With a majority of our children not fully “healthy and ready to learn,” we are shattering much of our human talent potential as a nation. A deep body of research substantiates that children who enter kindergarten unprepared are less likely to finish high school, attend college, and to be in a stable relationship in adulthood, and more likely to go to prison, to be dependent on social benefits, to be unemployed, and to have long-term health issues.
Congress had been working on a historic investment in the early years. While legislative discussions have recently stalled, advocacy efforts continue to mobilize toward an ambitious policy package that would impact millions of little learners and families.

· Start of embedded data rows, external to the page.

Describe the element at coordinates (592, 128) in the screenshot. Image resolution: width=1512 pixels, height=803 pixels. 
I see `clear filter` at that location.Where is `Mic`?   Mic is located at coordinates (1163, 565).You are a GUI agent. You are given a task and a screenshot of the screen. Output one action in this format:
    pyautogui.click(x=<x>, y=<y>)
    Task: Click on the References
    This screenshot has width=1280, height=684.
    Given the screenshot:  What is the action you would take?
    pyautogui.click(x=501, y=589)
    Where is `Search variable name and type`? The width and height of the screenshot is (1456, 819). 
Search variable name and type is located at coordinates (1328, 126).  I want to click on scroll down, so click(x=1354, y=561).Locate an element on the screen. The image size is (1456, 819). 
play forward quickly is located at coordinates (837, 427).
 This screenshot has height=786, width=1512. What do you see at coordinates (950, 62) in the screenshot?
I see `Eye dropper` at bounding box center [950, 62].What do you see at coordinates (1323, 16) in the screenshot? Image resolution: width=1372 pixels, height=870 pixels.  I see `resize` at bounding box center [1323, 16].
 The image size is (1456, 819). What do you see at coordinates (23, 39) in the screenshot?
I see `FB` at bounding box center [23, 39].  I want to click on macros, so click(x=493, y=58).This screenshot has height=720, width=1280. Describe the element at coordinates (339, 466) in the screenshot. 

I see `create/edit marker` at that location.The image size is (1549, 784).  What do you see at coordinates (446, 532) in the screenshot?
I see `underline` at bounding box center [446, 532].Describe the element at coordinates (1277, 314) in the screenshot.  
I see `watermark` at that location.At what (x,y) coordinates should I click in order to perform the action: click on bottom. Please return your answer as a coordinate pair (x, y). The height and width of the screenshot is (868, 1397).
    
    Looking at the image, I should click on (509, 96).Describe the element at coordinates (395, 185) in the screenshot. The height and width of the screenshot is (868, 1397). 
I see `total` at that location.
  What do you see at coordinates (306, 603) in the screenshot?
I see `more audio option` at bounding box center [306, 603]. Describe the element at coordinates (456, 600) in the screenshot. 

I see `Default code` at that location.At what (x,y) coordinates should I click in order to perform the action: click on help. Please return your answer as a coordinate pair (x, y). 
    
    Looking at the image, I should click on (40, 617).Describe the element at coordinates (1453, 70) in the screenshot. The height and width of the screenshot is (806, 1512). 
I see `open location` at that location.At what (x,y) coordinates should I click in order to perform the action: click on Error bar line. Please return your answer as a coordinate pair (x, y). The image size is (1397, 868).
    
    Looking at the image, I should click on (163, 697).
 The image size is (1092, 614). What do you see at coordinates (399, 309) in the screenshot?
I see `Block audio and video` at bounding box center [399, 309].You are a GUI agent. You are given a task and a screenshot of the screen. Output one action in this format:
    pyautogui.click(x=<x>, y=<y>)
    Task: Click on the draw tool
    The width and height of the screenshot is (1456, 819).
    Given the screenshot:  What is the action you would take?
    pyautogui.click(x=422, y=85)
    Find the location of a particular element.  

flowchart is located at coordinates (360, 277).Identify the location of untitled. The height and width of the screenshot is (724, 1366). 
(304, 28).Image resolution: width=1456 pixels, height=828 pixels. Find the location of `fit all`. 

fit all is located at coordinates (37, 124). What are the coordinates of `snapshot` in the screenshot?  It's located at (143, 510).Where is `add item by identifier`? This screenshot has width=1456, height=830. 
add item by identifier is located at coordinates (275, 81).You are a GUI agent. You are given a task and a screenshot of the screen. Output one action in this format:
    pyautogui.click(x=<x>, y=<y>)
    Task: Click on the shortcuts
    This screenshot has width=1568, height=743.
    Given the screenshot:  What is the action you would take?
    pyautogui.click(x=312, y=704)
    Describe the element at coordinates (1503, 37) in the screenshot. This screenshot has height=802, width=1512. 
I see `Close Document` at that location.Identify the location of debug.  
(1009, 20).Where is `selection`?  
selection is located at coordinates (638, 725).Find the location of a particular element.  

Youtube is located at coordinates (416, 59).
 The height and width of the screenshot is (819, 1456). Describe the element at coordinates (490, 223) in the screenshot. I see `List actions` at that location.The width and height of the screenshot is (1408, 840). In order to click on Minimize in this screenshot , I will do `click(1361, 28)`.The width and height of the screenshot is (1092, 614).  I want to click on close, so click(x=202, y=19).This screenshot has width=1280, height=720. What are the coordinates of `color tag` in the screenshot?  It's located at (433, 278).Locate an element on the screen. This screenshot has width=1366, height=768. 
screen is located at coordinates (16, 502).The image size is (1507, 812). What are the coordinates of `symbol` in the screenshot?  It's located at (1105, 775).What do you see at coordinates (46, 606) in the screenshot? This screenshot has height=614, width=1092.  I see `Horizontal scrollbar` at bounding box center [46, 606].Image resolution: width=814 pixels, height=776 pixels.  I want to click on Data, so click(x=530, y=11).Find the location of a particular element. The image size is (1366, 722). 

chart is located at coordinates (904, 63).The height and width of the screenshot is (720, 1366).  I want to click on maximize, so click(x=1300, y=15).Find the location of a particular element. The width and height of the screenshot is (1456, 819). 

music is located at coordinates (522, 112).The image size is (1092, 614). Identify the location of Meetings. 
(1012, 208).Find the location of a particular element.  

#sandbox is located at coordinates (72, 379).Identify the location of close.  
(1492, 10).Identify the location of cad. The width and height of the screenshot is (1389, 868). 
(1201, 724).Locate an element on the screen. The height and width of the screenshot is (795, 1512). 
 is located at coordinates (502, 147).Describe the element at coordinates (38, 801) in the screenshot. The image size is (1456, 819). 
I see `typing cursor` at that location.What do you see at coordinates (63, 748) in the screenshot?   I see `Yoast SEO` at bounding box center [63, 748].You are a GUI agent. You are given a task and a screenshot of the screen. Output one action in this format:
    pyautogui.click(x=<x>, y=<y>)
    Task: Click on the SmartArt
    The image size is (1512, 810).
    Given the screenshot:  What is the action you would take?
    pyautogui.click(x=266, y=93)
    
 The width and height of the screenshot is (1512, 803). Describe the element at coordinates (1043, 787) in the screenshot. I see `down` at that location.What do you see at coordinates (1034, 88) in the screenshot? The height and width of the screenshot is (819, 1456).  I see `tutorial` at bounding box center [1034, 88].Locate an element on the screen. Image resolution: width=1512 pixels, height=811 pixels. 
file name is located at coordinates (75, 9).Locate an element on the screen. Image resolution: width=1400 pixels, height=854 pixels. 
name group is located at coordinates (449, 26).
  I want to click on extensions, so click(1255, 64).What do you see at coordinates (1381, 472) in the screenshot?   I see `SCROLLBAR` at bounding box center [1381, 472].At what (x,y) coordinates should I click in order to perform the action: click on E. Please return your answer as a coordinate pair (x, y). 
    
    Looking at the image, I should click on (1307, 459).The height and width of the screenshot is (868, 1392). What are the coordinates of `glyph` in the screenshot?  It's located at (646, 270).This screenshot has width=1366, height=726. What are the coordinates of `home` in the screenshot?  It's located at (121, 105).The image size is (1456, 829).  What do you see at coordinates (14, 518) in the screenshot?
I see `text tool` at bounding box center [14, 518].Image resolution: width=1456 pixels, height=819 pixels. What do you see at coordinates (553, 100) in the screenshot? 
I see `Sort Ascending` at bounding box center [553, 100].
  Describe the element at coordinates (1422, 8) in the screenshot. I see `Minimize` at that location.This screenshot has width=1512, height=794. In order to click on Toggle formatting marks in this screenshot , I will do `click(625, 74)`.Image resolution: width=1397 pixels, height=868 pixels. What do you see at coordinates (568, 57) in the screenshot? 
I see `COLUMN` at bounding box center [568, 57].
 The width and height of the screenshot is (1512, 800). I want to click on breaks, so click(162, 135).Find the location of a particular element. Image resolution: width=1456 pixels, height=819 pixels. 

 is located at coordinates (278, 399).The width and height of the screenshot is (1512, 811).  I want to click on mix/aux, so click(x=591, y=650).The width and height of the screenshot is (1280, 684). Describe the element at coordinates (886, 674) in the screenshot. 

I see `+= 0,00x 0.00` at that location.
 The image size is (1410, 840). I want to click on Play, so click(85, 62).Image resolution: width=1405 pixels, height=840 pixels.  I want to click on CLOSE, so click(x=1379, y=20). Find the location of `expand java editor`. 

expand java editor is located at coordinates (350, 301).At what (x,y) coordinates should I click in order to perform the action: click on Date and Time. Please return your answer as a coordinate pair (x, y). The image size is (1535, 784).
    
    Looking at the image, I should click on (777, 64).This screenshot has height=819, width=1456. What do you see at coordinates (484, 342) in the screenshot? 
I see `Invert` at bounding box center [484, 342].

A Future of Learning Focused on Connection
The science is clear that children need at least one stable, nurturing relationship to thrive, and that relationships can help overcome trauma, especially in the early years. Relationships are linked to better academic outcomes. The American Academy of Pediatrics is urging the promotion of relational health to build resilience and buffer childhood toxic stress. The reality is concerning, though: even pre-pandemic, more than one in three young children do not have a caring adult relationship.
The web of relationships around our little learners is eroding: smaller family sizes, lesser adult family friends, greater isolation, fewer contacts with grand-adults, surging child and parent time online, and a race to college that starts very young with overscheduled children and less time to play and build healthy relationships. The depth, in addition to breadth, of those connections is also waning. Emotional connection between mom-baby has been dropping by half during the pandemic.
Starting in 2022, we need to reimagine our future of learning to be relational around key relationship pillars (“PTLM”).
- Parents and family through greater supports and promotion of responsive, nurturing parenting;
- Teachers through relationship-centered schools that are inclusive and trauma-sensitive;
- Little friends through increased play and the promotion of kindness;
- Mentoring adults in neighborhoods, activities and communities, including intergenerational programs. An intriguing recent proposal calls for an intergenerational “Caring Corps” of one million grand-adults supporting little learners.
Beyond school walls, city design, as well as technologies that are child- and relationship-centered, have a role to play in helping us connect—and reconnect with our humanity.
Like we have the concept of “zero emission” or “zero waste” in climate change, the time is ripe to aim for “zero human potential waste,” a world where each and every child, like Lucas, learns and thrives through caring relationships and is empowered to reach their full potential.